Returning to classes this year, Ontario high school students won’t have their phones. Starting this September, students in grades seven to 12 will no longer be permitted to use their cellphones during class unless explicitly instructed to do so. All social media platforms will also be blocked on school networks and devices.

The province’s push to ban cellphones during class time comes from concerns about the impact of cellphones on learning and mental health outcomes. University professors and students have also weighed in on the effects of cellphone use in the classroom. 

While supporting the ban’s mental health benefits is divided, some studies have found positive impacts on learning outcomes when schools ban cellphones — although others continue to disagree. 

Rhonda McEwen, president of Victoria College and a professor at the Institute of Communication, Culture, Information, and Technology at U of T’s iSchool, is opposed to the cellphone ban. In an interview with The Varsity, she argued that schools lack the required enforcement capacity to regulate the ban and that technology has a place in the classroom — especially for students who need accessibility and academic support.

Despite these concerns, she acknowledged that there are real academic challenges posed by students using phones in class. “What we find is that the way that social media has been architected from the start is to keep you on and commenting, liking, viewing, interacting, or engaging as much as possible,” she said. 

McEwen noted that in teaching and learning environments, students become unable to control how much of their attention is focused on the instruction, compared to their device. 

She also brought up the example of Bisphenol A , a harmful chemical compound, which was extensively used in baby bottles until Health Canada banned it in 2010

“There was enough of an uproar that eventually the manufacturers are thinking, ‘Can we do the same thing without something quite as toxic?’” she explained. “The government [then] came in with some rules around [Bisphenol A], and then they were enforced.” 

McEwen believes that we’re in a similar scenario with cellphones, where the responsibility should be on the software developers to fix the problem they have created and that the government may need to play a role in facilitating this. 

Cellphones in university 

Disrupted learning is not only a problem at the high school level. In a widely shared incident, a MAT224 class in fall 2023 had a 29 per cent average on a final last term, sparking debate over how U of T teaches and assesses students.

While increases in absences and pandemic-related learning loss may be contributing to declining student performances, the last few years have made clear that existing in the physical world — not just the virtual one — is important for learning. 

At the university level, several studies have found a negative correlation between cellphone use and academic performance, as well as satisfaction with life. There has even been found a positive correlation between cellphone use and levels of anxiety. A recent study by the University of Texas at Austin found that the mere presence of a smartphone may reduce cognitive performance.

Some professors have experimented with digital detoxes in the classroom. Alastair Daniel, a second-year student in Near and Middle Eastern studies and philosophy, took one such class over the summer: PHL217 — Introduction to Continental Philosophy. 

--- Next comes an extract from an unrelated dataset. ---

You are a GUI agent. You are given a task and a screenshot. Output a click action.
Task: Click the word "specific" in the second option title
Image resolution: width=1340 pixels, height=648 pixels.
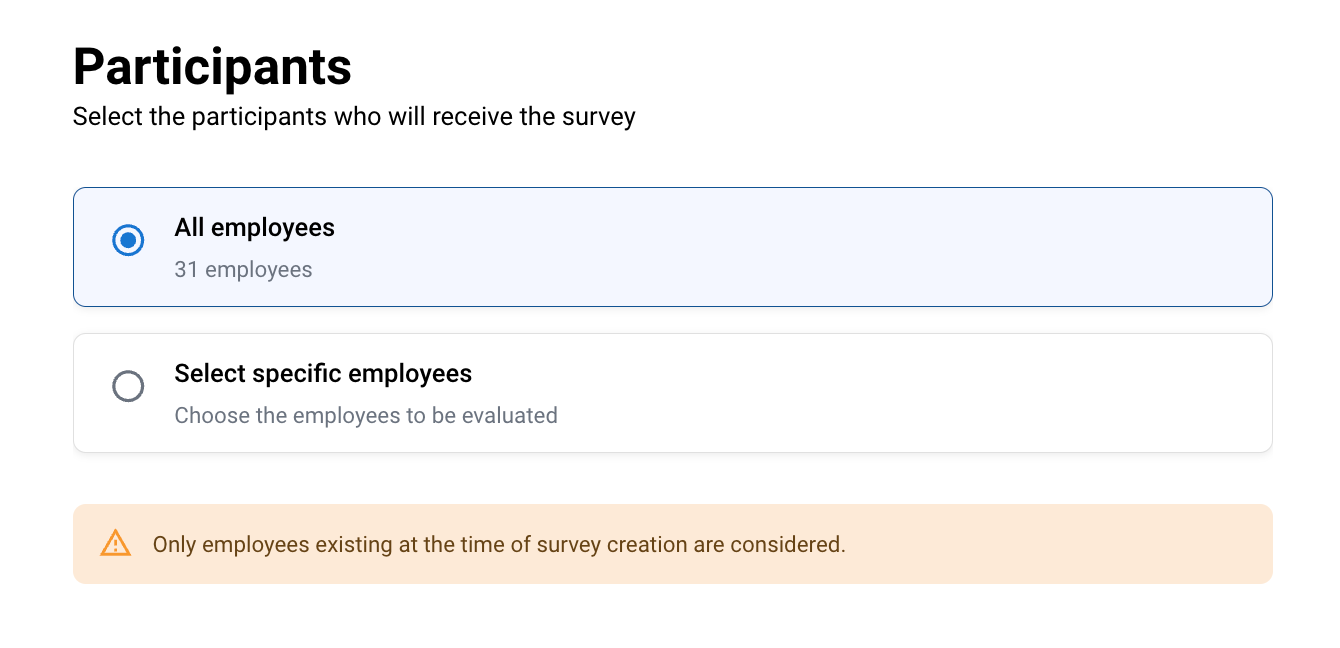coord(294,374)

“[The professor] gave us a giant binder of readings on paper and he asked us to physically mark them up and bring them to every class,” Daniel told The Varsity, commending the professor’s approach. “I kind of hate online things. I find they detach me from the class a lot, and they sort of reduce my attention… no phones in class really [lets] you focus on the material.”

Eliana SanFilippo, a first-year student planning to study literature and critical theory, decided to ditch her smartphone entirely. “I found it very distracting. Some of my friends really laughed a lot because they were like ‘you, of all people, you’re the most YouTube Shorts-addicted of all of us.’” 

“That was exactly why I needed to get rid of it,” she explained in an interview with The Varsity. “I realized that I was spending a ridiculous amount of my life doing things that I thought were dumb things to do… You kind of resent the device.”

SanFilippo opted to get a flip phone the summer after high school and said she is grateful to have made that choice. “Carrying something around that’s always demanding of you is so exhausting. So now what I carry around is a tool, and I don’t have to think about it, and it doesn’t take up any of my energy or brain space, because it’s solely about being able to contact people that I need to contact,” she said.

For students dissatisfied with their cellphones, opting out is not always easy. “So much social stuff related to university has been entirely dependent on having an Instagram, and that’s so ridiculous,” SanFilippo said.

 “The default is to ask for someone’s Instagram, and it seems… weirdly personal now to ask for someone’s number,” she explained. “Rather than some people choosing to have a social media presence… you’re missing [out] if you choose not to have one.”

She noted that the university should do more institutionally to accommodate students without smartphones. “It’s not just a problem of social norms. It’s a problem of clubs, for example, using exclusively QR codes and Instagram links.”

Despite these challenges, SanFilippo does not regret getting rid of her device. “I think I hear far, far more negative talk about social media than positive,” she wrote to The Varsity. “Not having Instagram is a great way to make only the really good kind of friends. It narrows your pool to people who want to have a real solid friendship and not a passing ‘likes your stories’ acquaintances. And of course, the more people opt out of a social norm, the less the norm exists!”